Overview

Study of Hyper-CVAD Plus Imatinib Mesylate for Philadelphia-Positive Acute Lymphocytic Leukemia

Status:
Completed
Trial end date:
2014-07-01
Target enrollment:
0
Participant gender:
All
Summary
The goal of this clinical research study is to learn if intensive chemotherapy, combined with imatinib mesylate (Gleevec, STI571) given for 8 courses over 6 months, followed by maintenance imatinib mesylate plus chemotherapy for 2 years, followed by imatinib mesylate indefinitely can improve Philadelphia-positive acute lymphoblastic leukemia. The safety of this treatment will also be studied.
Phase:
Phase 2
Accepts Healthy Volunteers?
No
Details
Lead Sponsor:
M.D. Anderson Cancer Center
Collaborator:
Novartis Pharmaceuticals
Treatments:
BB 1101
Cyclophosphamide
Cytarabine
Dexamethasone
Dexamethasone 21-phosphate
Dexamethasone acetate
Doxorubicin
Imatinib Mesylate
Lenograstim
Liposomal doxorubicin
Mesna
Methotrexate
Vincristine
Criteria
Inclusion Criteria:

1. Diagnosis of previously untreated Ph-positive ALL or previously treated in CR after
1-2 courses of therapy or failure after one course of induction chemotherapy without
imatinib mesylate.

2. Age > or = 15 years. Those < 15 years of age will be treated under compassionate IND.

3. Zubrod performance status < or = 2 (ECOG Scale, Appendix A).

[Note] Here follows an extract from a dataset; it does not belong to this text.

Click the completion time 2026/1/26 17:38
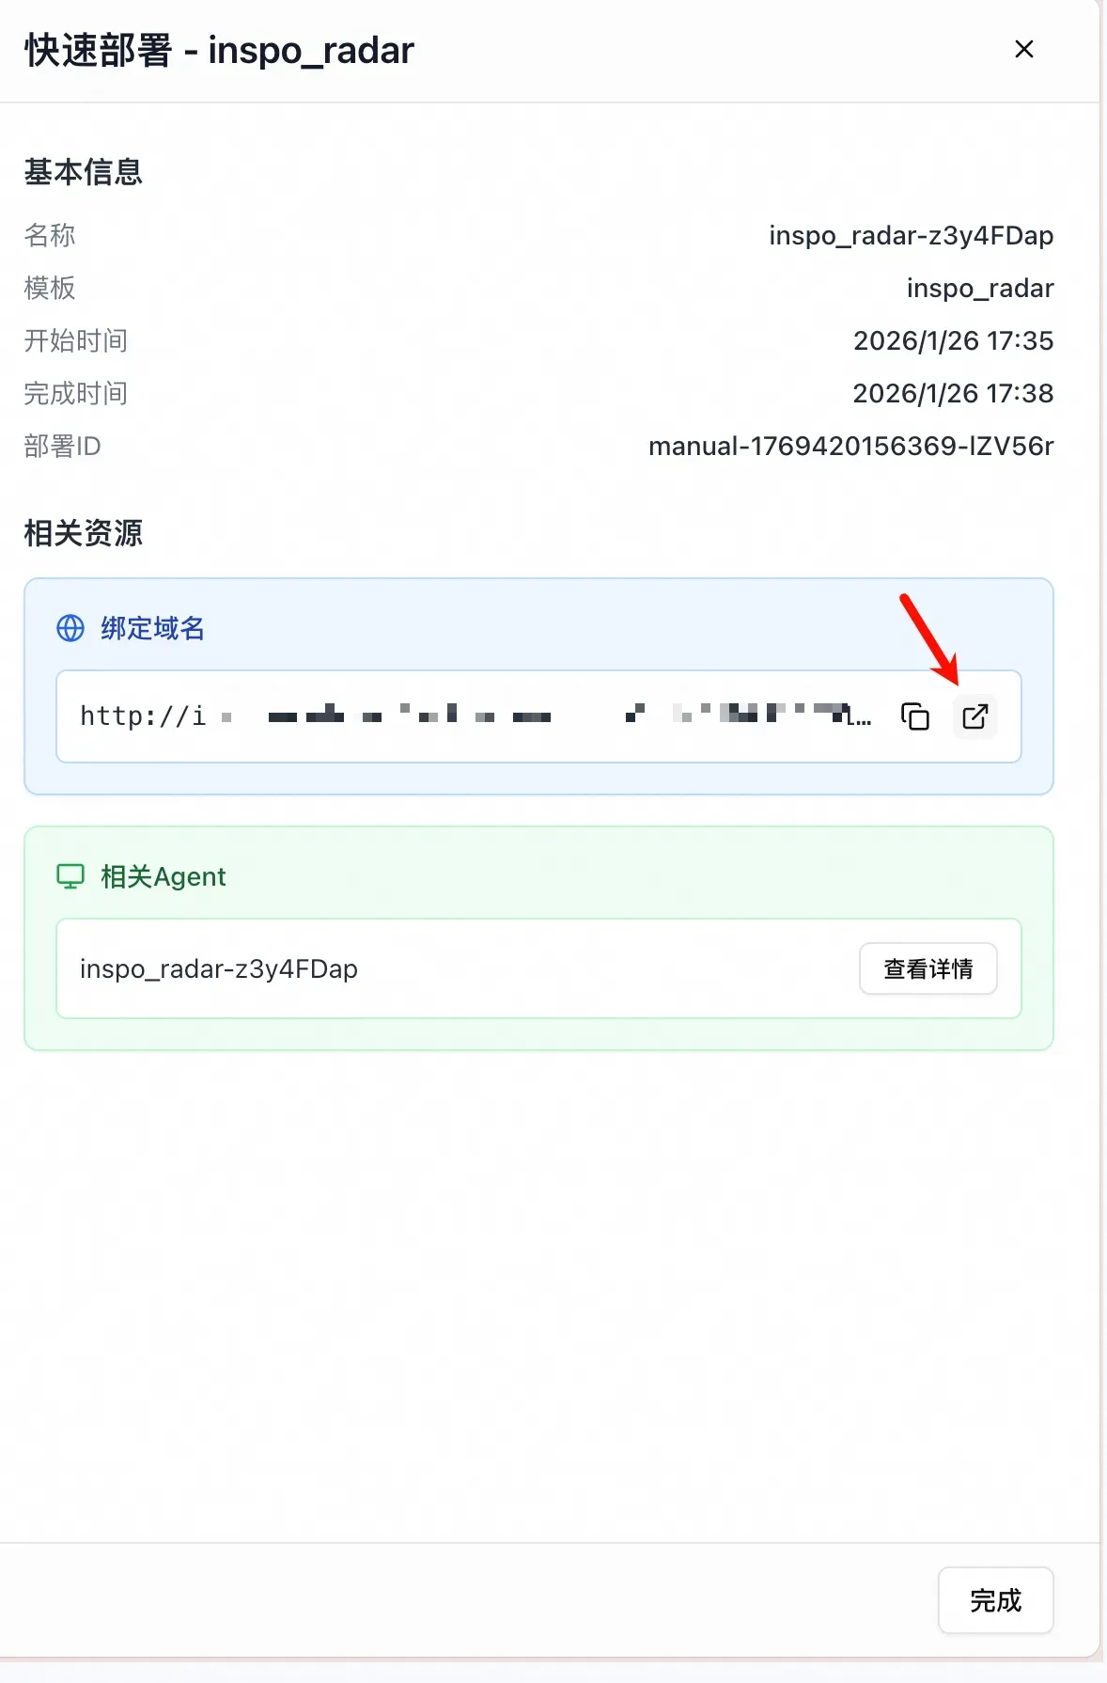1107x1683 pixels. click(x=953, y=393)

4. Adequate liver function (bilirubin < or = to 3.0 mg/dl, unless considered due to
tumor), and renal function (creatinine < or = to 3.0 mg/dl, unless considered due to
tumor).

5. Adequate cardiac function as assessed clinically by physical examination.

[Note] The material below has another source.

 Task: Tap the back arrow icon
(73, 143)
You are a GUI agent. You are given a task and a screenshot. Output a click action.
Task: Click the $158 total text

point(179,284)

6. Signed informed consent.

Exclusion Criteria:

1. Active serious infection not controlled by oral or intravenous antibiotics.

2. Treatment with investigational antileukemic agent or chemotherapy agents in the last 7
days before study entry, unless full recovery from side-effects has occurred or
patient has rapidly progressive disease judged life-threatening.

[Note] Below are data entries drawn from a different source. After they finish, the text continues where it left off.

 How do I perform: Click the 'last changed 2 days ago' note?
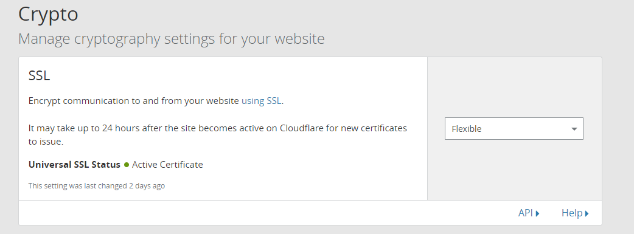[x=97, y=186]

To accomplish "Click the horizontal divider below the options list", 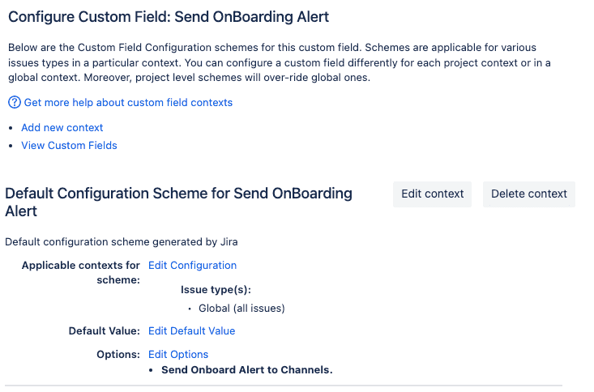I will point(284,386).
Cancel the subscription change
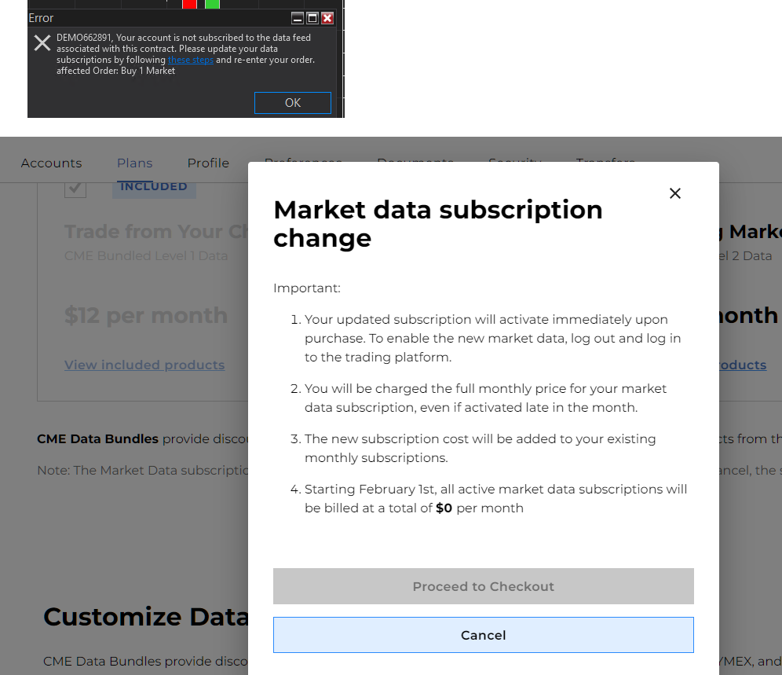Image resolution: width=782 pixels, height=675 pixels. pos(484,635)
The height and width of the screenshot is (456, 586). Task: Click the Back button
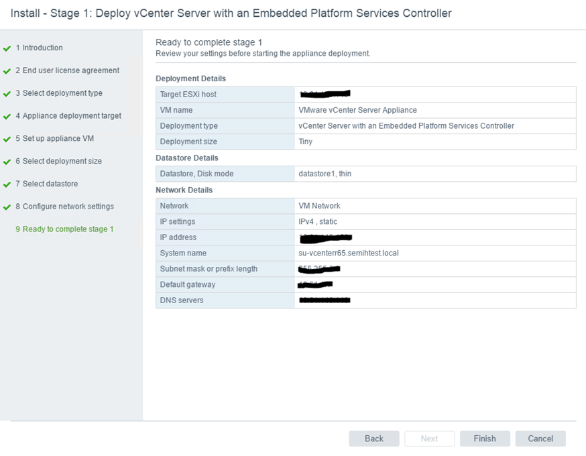click(373, 439)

3. Active secondary malignancy other than skin cancer (e.g. basal cell carcinoma or
squamous cell carcinoma) than in investigator's opinion will shorten survival to less
than 1 year.

4. History of Grade III/IV cardiac problems as defined by the New York Heart Association
Criteria.

5. Prior history of treatment with imatinib mesylate.

6. Pregnancy or lactating in women of childbearing potential.